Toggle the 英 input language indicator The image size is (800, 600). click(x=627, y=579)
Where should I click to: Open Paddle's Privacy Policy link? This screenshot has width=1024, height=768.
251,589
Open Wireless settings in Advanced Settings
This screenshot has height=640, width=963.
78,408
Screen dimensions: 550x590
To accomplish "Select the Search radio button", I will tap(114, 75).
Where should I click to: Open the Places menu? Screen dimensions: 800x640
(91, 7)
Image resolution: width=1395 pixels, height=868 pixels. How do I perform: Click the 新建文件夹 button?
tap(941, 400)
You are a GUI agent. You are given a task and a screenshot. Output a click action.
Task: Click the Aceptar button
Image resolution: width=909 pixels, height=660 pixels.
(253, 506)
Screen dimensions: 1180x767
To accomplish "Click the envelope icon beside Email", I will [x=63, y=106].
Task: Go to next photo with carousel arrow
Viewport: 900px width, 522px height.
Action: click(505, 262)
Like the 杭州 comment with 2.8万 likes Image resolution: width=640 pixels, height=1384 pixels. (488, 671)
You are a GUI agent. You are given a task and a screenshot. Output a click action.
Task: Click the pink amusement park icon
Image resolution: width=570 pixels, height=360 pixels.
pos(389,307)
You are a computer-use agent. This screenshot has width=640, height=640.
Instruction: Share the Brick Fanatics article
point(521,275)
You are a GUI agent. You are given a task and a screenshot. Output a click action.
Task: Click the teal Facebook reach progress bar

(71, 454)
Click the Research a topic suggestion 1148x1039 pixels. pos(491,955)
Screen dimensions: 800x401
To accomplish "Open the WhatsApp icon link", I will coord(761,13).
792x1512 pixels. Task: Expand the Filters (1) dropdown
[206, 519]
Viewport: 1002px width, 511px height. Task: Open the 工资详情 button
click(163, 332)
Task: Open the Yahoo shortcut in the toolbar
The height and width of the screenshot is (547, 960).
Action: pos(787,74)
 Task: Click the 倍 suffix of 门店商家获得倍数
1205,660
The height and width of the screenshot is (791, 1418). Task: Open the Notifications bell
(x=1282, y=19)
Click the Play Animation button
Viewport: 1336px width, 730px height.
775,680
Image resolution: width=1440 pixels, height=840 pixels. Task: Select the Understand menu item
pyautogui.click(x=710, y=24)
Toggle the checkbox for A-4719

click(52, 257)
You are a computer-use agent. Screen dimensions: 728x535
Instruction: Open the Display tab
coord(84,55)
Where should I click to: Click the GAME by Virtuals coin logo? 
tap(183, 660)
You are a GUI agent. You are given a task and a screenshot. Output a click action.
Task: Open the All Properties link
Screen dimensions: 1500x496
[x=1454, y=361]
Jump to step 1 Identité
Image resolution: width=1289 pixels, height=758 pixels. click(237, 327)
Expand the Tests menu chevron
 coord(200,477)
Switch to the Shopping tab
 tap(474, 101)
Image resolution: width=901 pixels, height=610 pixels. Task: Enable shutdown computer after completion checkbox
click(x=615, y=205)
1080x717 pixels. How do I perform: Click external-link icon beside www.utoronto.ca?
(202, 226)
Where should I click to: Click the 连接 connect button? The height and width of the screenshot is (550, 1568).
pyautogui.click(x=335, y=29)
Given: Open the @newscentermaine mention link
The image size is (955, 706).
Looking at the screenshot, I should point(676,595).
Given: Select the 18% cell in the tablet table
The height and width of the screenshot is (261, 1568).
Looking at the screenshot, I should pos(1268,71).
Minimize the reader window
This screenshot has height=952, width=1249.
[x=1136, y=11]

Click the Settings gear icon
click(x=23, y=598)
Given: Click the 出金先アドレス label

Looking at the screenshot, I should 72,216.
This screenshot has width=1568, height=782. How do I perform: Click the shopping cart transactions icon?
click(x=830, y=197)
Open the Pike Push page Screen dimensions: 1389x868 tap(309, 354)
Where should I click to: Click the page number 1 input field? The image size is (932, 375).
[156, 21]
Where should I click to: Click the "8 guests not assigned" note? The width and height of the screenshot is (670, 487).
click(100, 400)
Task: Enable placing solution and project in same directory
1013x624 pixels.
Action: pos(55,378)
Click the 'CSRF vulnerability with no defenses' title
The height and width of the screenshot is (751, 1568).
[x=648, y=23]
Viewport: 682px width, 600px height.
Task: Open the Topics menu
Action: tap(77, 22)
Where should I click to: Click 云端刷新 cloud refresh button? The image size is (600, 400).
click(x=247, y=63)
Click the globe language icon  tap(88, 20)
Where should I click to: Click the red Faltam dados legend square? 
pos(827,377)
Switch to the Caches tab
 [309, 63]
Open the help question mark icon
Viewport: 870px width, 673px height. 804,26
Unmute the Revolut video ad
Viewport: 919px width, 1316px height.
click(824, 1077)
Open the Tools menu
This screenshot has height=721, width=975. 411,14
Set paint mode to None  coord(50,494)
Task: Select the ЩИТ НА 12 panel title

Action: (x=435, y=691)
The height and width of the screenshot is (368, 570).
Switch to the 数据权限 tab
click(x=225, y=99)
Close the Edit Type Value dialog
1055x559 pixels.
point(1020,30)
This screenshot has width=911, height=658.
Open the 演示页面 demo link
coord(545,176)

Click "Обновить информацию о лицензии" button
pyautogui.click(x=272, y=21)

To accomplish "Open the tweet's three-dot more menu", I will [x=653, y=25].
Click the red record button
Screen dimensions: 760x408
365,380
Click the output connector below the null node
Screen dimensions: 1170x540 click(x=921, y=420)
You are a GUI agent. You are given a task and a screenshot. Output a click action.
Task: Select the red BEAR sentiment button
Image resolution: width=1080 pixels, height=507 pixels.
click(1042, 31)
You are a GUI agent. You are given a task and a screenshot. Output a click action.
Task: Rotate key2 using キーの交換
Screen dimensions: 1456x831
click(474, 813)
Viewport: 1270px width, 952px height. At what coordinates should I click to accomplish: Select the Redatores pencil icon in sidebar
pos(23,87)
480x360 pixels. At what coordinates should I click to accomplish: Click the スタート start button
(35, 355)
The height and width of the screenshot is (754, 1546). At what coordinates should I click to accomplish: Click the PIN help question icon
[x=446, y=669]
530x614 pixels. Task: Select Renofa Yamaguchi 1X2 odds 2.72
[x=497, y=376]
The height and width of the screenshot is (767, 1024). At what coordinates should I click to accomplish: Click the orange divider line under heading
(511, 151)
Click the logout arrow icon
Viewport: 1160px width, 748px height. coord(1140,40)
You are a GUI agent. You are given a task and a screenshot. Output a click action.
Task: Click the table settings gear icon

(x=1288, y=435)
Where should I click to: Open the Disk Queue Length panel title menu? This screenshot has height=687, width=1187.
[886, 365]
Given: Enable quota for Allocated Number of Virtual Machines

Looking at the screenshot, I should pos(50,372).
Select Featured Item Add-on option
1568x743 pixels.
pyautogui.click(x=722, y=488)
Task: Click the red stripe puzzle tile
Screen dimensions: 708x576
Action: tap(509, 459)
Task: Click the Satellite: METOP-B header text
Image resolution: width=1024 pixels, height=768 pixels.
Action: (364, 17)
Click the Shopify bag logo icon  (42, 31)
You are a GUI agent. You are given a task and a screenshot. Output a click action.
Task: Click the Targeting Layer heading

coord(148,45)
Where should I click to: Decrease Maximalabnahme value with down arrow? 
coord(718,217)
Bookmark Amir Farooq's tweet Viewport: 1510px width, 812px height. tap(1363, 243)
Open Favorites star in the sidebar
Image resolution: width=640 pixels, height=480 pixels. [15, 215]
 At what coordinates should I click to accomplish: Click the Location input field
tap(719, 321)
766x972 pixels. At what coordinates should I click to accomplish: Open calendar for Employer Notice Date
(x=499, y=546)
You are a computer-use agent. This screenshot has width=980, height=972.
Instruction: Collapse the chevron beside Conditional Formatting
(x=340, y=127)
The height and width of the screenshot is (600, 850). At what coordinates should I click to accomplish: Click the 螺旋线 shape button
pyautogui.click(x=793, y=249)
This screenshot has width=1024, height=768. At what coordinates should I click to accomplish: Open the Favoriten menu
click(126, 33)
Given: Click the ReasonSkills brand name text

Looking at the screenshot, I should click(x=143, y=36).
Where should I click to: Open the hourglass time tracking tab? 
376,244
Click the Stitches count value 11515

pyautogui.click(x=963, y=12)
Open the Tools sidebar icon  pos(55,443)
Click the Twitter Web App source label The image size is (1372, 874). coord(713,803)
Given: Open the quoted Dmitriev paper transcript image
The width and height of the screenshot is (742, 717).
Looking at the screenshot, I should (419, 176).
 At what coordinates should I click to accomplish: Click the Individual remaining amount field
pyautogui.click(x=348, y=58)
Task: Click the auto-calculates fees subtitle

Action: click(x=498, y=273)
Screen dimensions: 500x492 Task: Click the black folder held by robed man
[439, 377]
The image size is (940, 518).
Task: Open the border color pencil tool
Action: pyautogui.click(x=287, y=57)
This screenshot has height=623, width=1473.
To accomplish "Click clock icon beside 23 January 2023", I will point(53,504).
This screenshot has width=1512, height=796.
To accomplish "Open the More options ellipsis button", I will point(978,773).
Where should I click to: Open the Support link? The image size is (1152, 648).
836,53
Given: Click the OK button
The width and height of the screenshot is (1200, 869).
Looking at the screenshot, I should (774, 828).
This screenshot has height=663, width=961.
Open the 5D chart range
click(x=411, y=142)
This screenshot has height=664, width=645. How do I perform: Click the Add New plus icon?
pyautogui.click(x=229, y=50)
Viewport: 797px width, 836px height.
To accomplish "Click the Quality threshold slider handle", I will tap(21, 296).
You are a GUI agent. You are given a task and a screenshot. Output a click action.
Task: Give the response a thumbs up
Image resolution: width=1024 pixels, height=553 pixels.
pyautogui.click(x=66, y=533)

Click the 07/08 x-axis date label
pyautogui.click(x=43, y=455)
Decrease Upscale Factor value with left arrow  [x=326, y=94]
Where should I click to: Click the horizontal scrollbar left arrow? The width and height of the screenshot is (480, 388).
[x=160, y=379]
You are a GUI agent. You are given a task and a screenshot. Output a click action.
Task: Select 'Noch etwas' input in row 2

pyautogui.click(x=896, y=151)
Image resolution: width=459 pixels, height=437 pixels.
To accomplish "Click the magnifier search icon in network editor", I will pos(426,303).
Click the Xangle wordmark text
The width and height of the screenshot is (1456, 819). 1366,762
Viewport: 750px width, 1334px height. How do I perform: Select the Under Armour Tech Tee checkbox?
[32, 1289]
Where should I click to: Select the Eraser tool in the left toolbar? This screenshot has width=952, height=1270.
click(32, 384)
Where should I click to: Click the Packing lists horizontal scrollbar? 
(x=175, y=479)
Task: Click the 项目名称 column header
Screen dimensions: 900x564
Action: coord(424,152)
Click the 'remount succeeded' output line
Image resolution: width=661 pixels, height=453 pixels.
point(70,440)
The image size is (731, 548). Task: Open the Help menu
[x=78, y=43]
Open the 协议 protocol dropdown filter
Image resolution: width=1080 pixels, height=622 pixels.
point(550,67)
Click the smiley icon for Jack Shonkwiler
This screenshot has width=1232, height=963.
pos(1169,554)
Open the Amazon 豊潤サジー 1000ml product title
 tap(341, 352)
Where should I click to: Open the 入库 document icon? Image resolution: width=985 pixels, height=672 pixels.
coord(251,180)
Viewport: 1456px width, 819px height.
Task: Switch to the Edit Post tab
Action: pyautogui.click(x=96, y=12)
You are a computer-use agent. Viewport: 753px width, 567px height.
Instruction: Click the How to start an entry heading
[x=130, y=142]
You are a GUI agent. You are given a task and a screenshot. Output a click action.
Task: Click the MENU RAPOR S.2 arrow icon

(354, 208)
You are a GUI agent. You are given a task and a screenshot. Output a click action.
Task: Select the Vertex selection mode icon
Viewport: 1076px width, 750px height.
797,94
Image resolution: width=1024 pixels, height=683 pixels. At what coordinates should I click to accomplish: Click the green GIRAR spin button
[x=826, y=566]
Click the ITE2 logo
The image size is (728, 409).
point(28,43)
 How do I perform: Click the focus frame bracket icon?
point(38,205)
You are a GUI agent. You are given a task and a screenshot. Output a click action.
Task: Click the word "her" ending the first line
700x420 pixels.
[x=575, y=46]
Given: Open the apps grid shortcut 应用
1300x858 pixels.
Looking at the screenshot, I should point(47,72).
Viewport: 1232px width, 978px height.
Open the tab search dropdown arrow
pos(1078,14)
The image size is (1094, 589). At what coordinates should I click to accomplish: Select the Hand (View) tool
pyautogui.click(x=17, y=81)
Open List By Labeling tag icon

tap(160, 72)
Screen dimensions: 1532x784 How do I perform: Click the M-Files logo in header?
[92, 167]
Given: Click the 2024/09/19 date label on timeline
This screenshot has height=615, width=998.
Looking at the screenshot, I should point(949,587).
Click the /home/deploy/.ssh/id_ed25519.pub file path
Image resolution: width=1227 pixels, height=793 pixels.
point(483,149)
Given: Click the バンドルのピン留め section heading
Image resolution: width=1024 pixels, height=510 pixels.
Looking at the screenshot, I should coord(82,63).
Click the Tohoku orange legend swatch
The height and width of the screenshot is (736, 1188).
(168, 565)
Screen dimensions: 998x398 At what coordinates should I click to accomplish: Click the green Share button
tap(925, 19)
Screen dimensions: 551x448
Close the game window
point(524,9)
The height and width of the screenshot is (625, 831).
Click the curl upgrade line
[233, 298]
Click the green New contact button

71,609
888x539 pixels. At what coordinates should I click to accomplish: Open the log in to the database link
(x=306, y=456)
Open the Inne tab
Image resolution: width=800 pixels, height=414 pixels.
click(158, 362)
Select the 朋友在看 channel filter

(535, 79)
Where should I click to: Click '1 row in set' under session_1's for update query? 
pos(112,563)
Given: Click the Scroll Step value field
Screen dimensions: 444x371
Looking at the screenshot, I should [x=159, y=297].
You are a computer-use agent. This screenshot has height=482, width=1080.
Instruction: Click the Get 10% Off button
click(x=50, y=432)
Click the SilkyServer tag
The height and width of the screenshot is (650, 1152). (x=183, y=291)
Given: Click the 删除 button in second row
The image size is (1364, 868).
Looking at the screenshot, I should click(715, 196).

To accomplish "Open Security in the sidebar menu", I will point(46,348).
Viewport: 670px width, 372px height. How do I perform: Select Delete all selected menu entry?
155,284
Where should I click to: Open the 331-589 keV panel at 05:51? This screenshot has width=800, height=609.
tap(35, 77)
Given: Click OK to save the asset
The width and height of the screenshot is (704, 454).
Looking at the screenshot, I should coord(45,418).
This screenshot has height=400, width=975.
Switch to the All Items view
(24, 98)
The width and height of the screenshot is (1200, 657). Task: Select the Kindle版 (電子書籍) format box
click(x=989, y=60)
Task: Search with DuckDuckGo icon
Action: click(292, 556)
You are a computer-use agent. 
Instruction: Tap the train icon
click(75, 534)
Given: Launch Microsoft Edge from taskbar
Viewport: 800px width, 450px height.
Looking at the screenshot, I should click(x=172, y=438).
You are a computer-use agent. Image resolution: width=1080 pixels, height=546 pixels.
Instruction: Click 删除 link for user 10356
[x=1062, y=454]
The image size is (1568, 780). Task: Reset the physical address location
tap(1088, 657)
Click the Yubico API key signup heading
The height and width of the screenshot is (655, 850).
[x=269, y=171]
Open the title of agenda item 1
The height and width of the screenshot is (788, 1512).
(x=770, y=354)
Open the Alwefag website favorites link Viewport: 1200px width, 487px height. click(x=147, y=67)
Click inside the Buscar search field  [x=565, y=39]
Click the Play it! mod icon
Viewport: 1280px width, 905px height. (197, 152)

* * * * * * *

Return the number of lines in the material holding the string "tweet", and no other text.

* _Output_
2